It is in such a galaxy that our descendents (for whom Earth is a million-year-old fairy-tale) live. An archaeological team uncover a Perversion, a transcendent Power intent on assimilating all sufficiently advanced civilisations and reshaping the galaxy for unknown and perhaps unknowable reasons. The only survivors, a teenage girl and her young brother crash land on the closest habitable planet, dominated by aliens with an unusual physiology, and a culture roughly medieval, with all the brutality and ignorance that may suggest. However, this planet is only just straddles the border between Slow Zone and Beyond, making advanced computation extremely difficult. As news of the Perversion spreads, a team is put together (including an expert on “Applied Theology”) to track down the survivors, and find out if the Perversion can be stopped.

** Given data **
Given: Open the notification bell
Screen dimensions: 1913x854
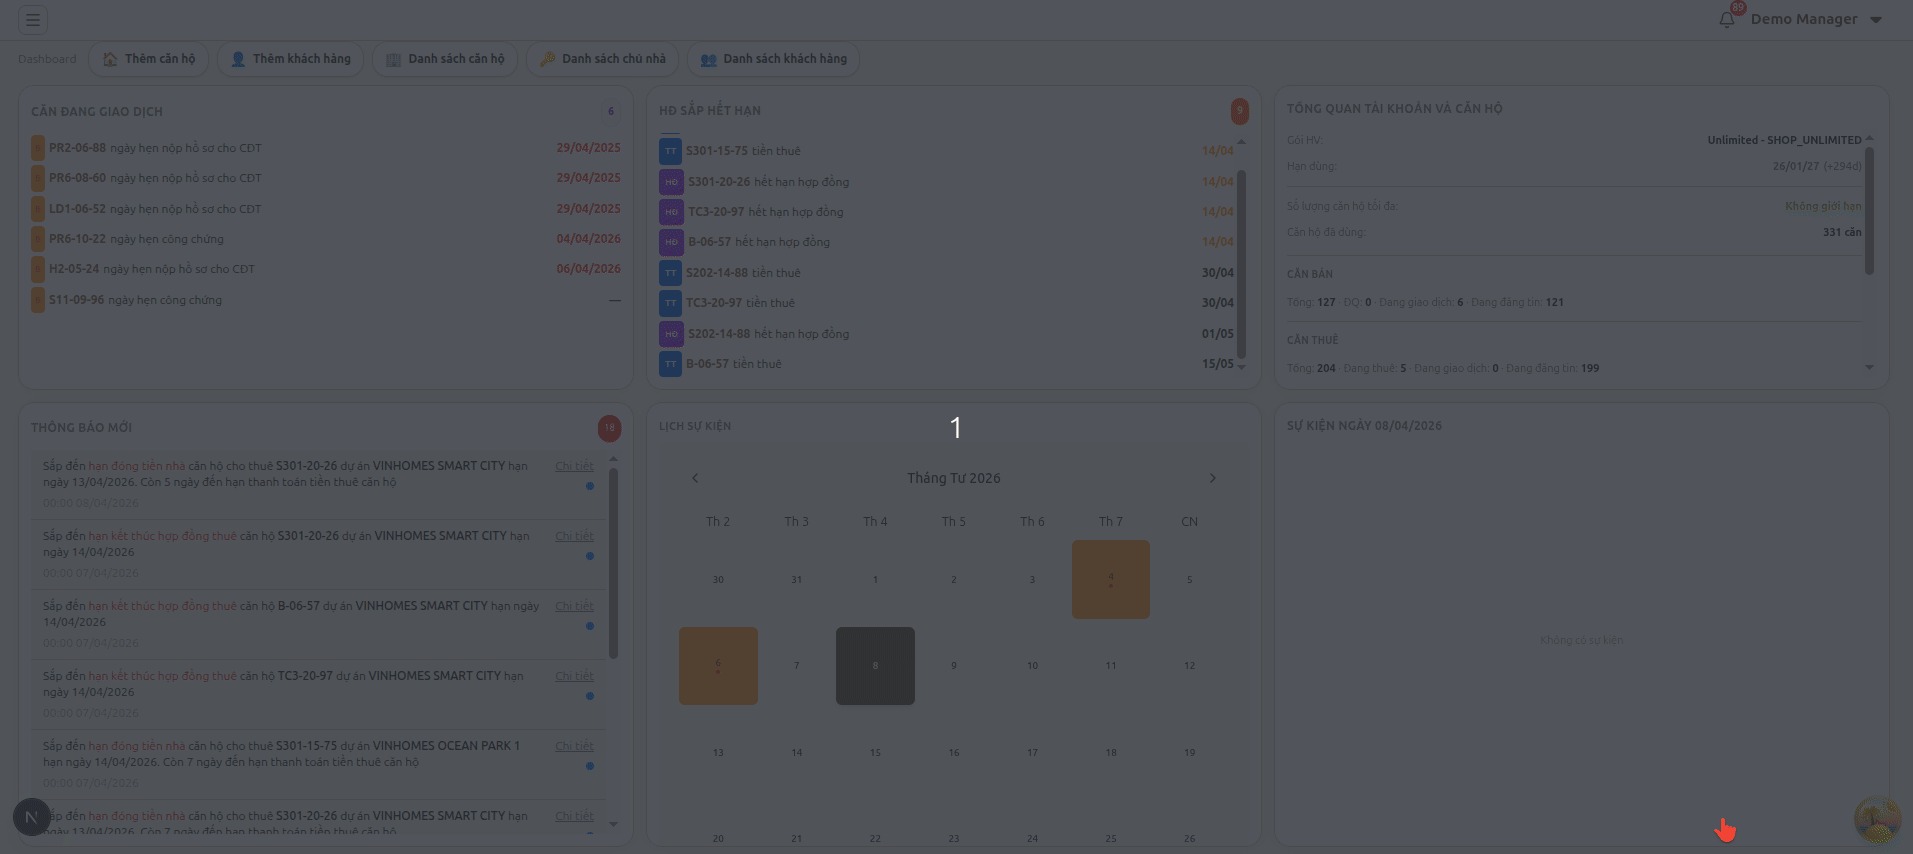Looking at the screenshot, I should 1727,20.
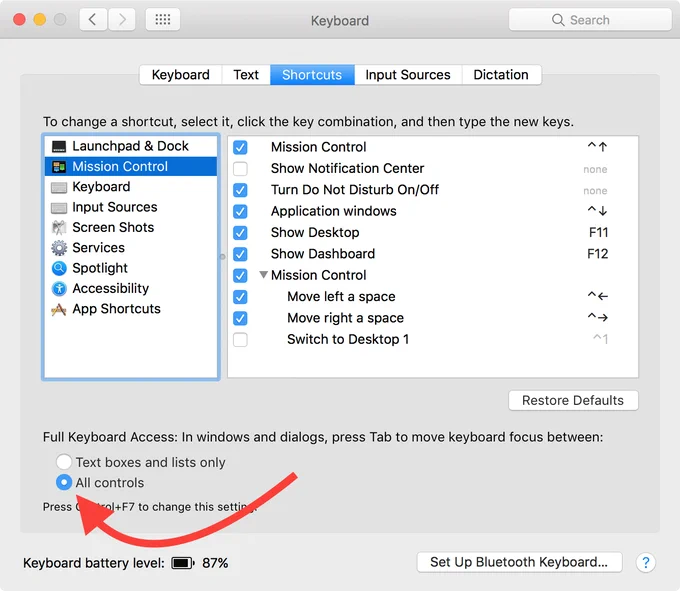Viewport: 680px width, 591px height.
Task: Click the help question mark button
Action: pos(645,562)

** What the exercise asks **
Please pick up the summary about the Perversion and the two stranded survivors and carry it on from its last sentence.

** Written reply **
Even with the deeper themes of theology, artificial intelligence, and philosophy of science, at heart A Fire Upon the Deep is a fast-paced adventure story, accessible to everyone, young and old alike. In the tradition of the best space opera, there’s love, tragedy, betrayal (actually, quite a lot of it), terror and joy. But at the same time the reader is always made aware of that main theme – perhaps one of scifi’s raisons d’etres – human curiosity (or any sentient being’s), its horrors and triumphs, and the tension between creator and creature.

“No one really knew how long Transcendent beings lived, but it was a rare Power that stayed communicative for more than five or ten years. They lost interest, or grew into something different – or really did die… Ravna guessed that the true explanation was the simplest one: Intelligence is the handmaiden of flexibility and change.”